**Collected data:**
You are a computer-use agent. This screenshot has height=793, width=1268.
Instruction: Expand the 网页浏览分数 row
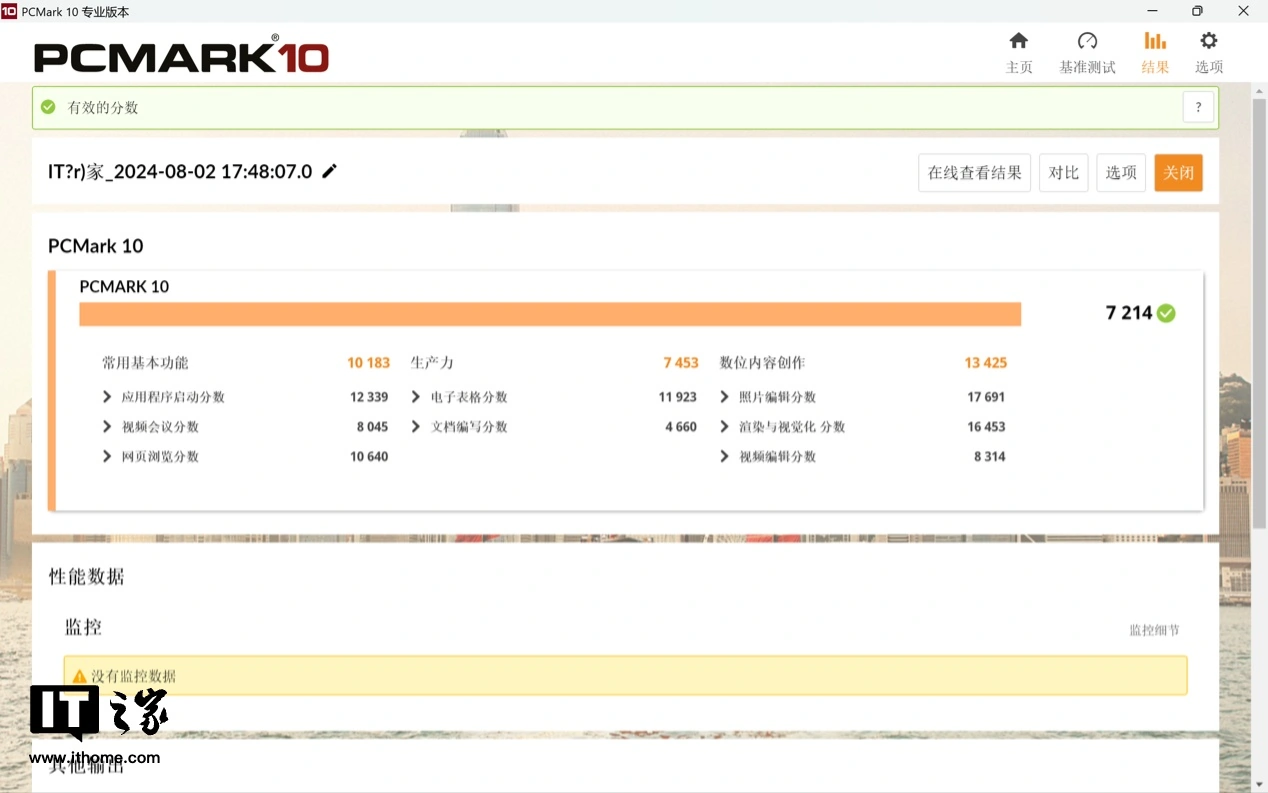point(107,457)
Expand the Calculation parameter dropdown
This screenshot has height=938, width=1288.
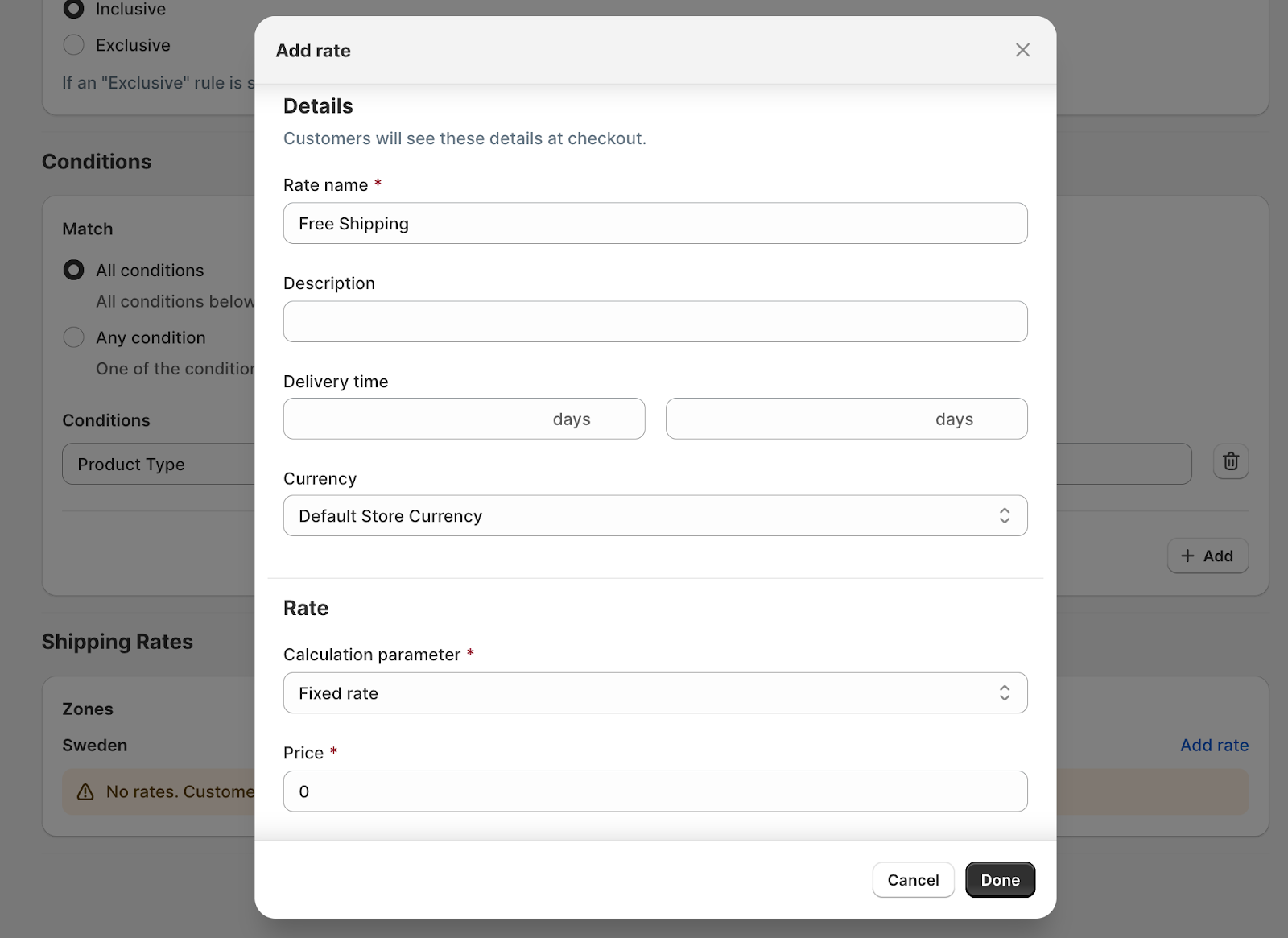654,693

**Exercise details:**
The preceding entries are to be returned verbatim, with every picture excluded.

**Problem solution:**
You are a computer-use agent. This screenshot has height=793, width=1268.
Instruction: Expand the 网页浏览分数 row
point(107,457)
Expand the Calculation parameter dropdown
This screenshot has height=938, width=1288.
654,693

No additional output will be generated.